In the records that follow, count the lines where the string "computer" appears, and give the count with nothing added.

[Task inputs Boundary: Start]

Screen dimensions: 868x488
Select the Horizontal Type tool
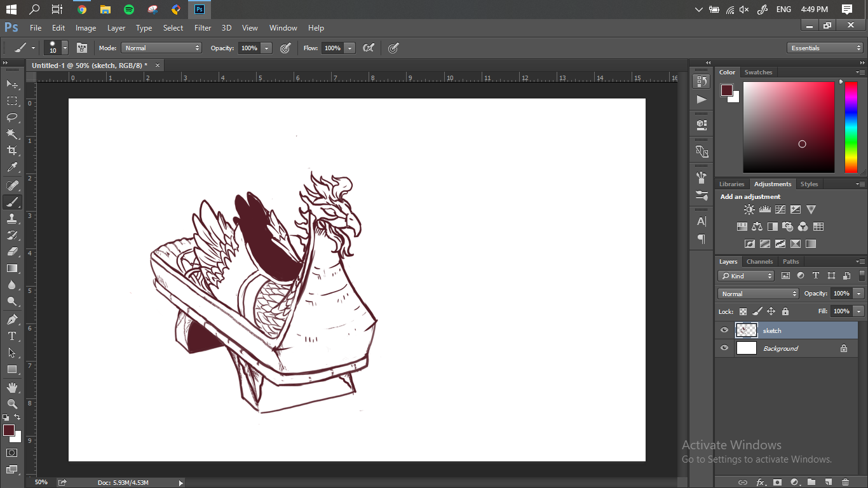(12, 336)
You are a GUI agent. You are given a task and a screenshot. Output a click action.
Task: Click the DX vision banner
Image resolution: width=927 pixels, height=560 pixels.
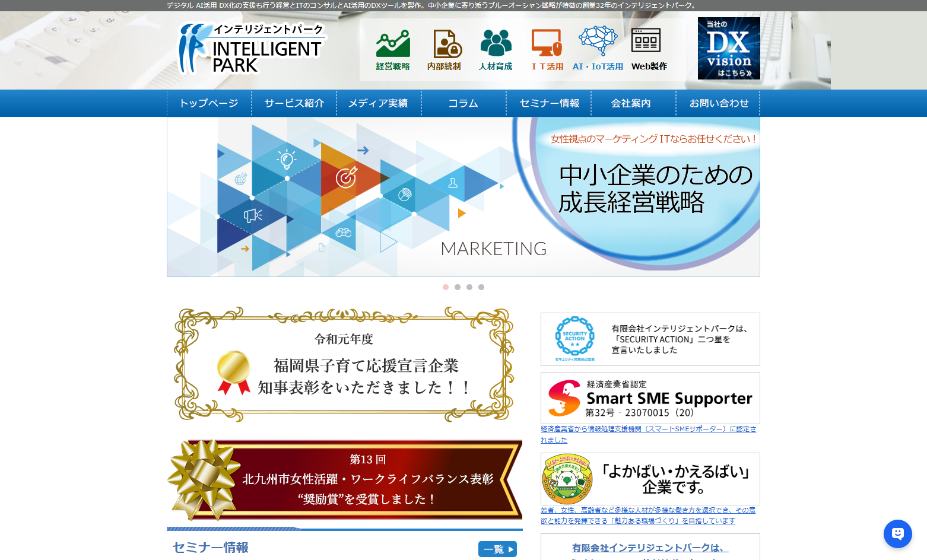tap(728, 47)
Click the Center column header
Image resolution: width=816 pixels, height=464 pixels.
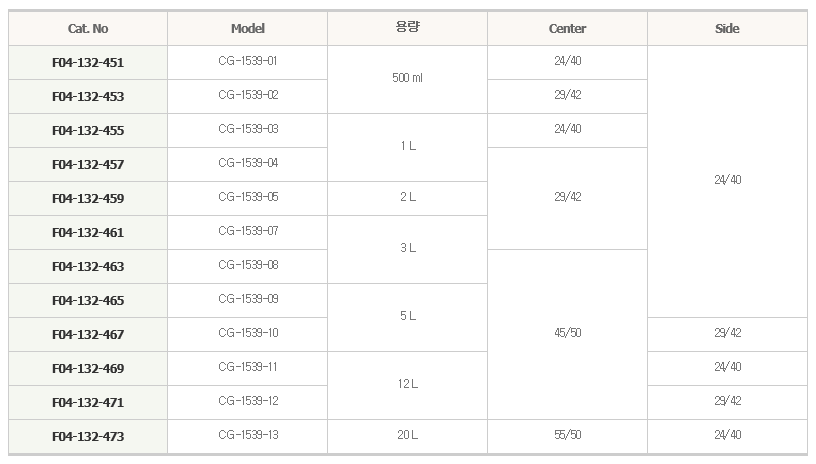(567, 29)
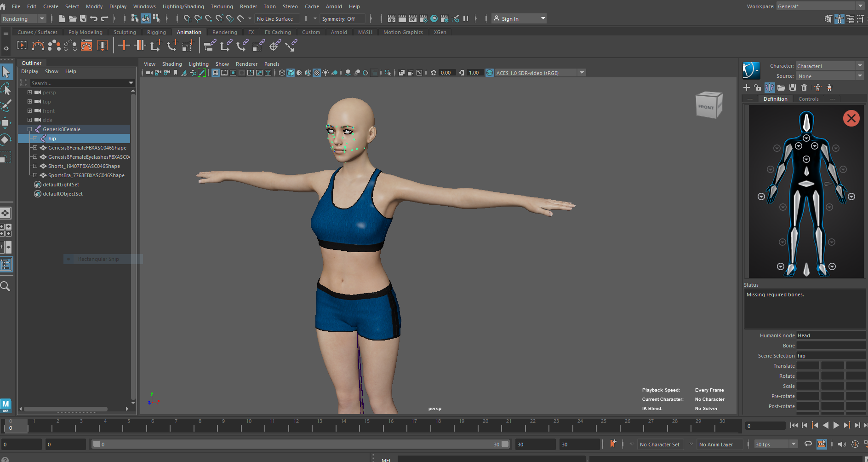The width and height of the screenshot is (868, 462).
Task: Click the Sign In button
Action: coord(509,19)
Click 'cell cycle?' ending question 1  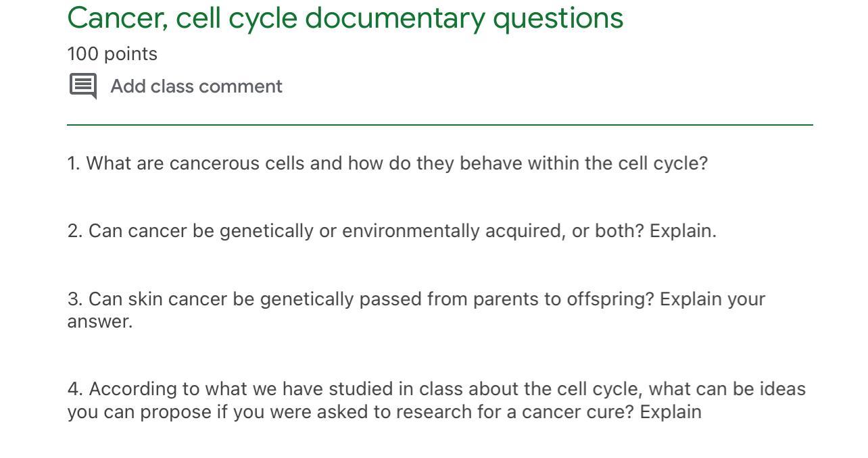[662, 163]
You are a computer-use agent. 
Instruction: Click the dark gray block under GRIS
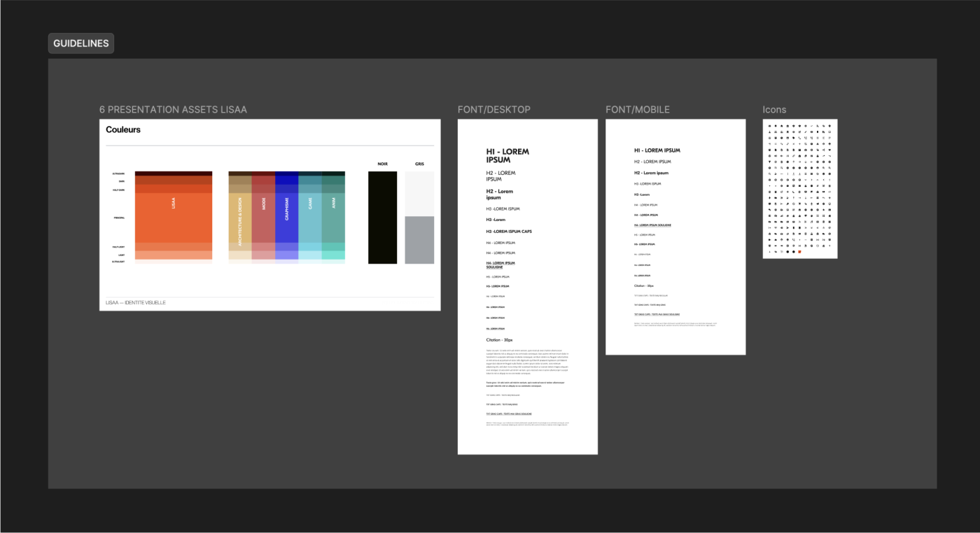[x=419, y=240]
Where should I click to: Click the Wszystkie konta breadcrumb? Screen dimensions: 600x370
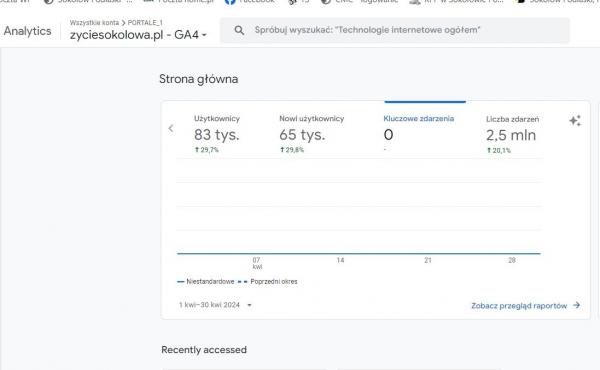(x=94, y=23)
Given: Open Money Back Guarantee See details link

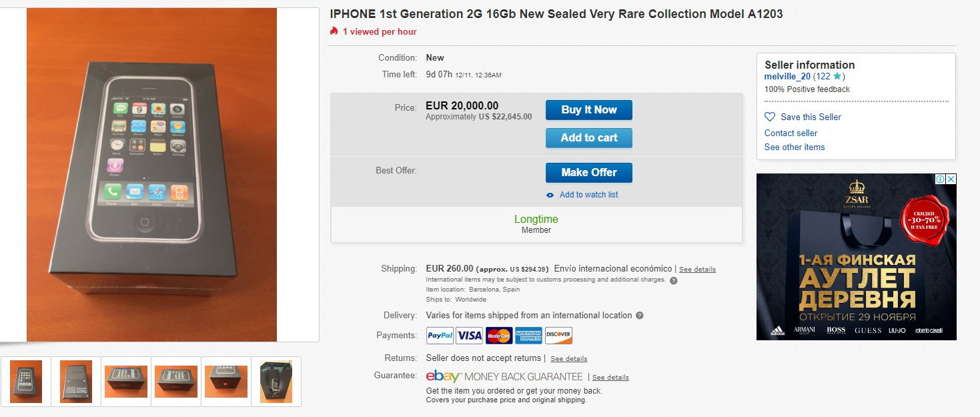Looking at the screenshot, I should click(x=610, y=378).
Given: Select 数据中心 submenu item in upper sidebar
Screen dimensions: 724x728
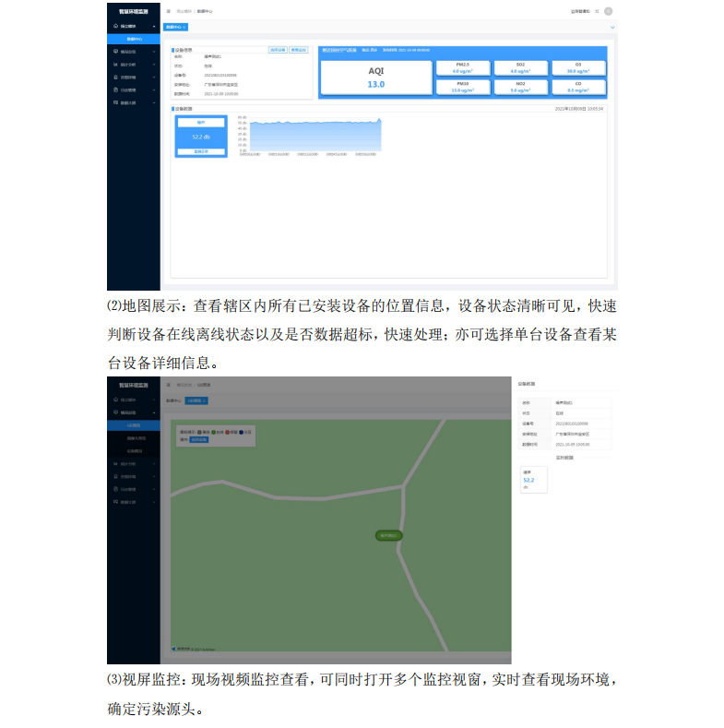Looking at the screenshot, I should tap(135, 39).
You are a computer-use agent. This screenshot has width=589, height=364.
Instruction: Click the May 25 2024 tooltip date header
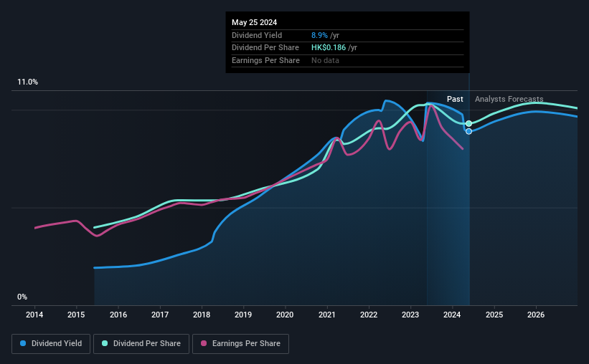[x=254, y=22]
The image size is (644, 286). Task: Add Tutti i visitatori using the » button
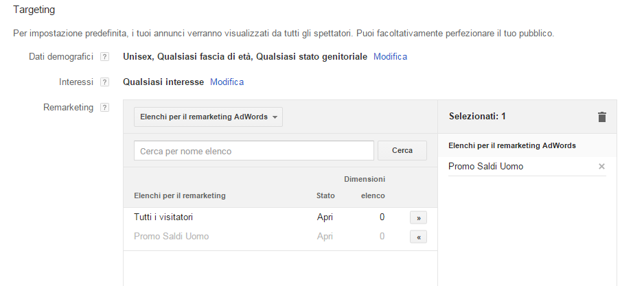(x=418, y=217)
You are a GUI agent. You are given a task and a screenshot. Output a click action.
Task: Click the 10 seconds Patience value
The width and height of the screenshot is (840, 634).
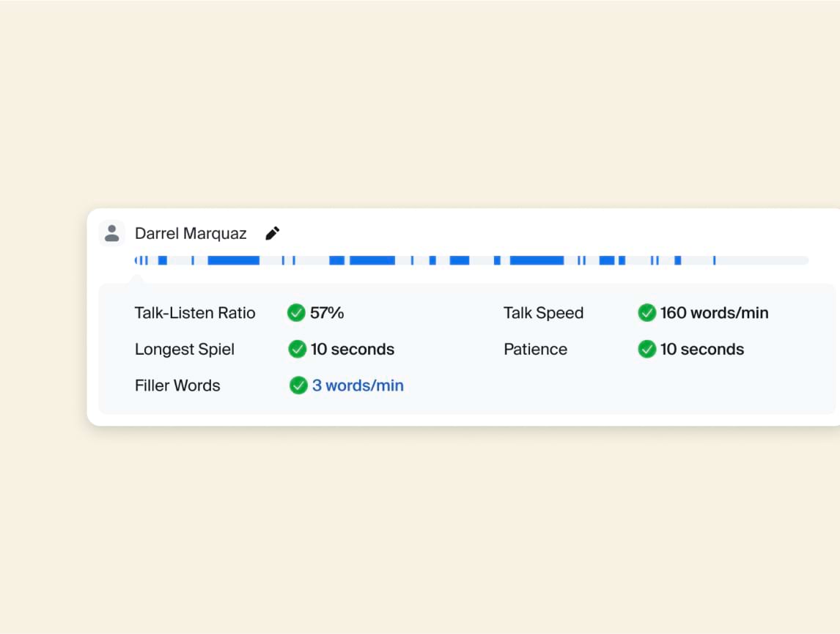click(702, 350)
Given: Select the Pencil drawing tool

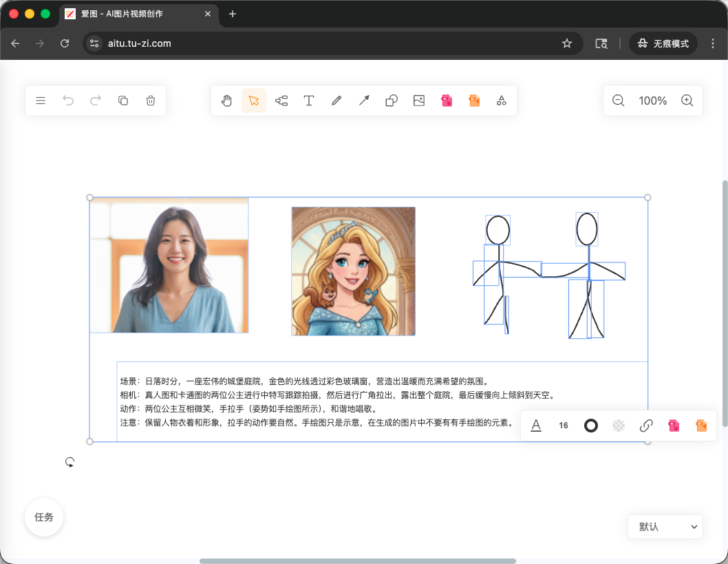Looking at the screenshot, I should tap(336, 101).
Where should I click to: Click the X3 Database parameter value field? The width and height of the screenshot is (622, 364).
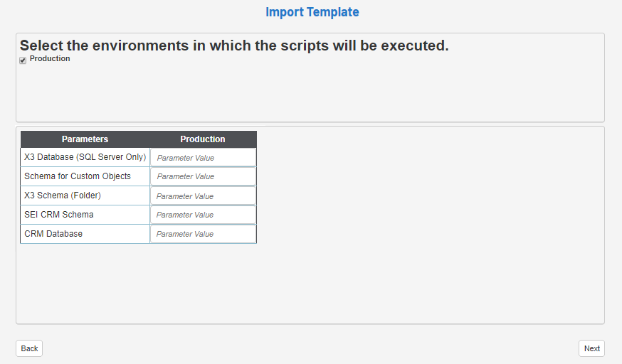(203, 158)

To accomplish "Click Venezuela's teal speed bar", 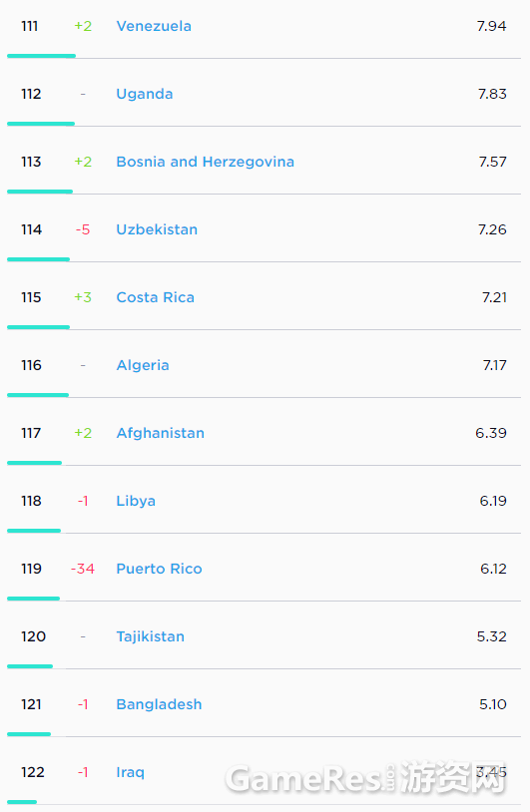I will pyautogui.click(x=42, y=56).
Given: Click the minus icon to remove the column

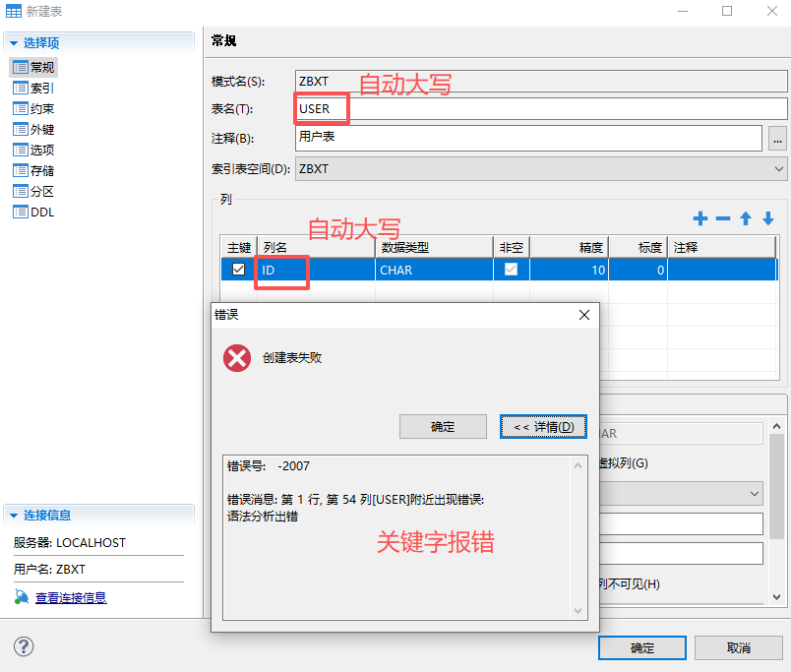Looking at the screenshot, I should pos(722,218).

[Task inputs Boundary: End]

Output for this exercise: 2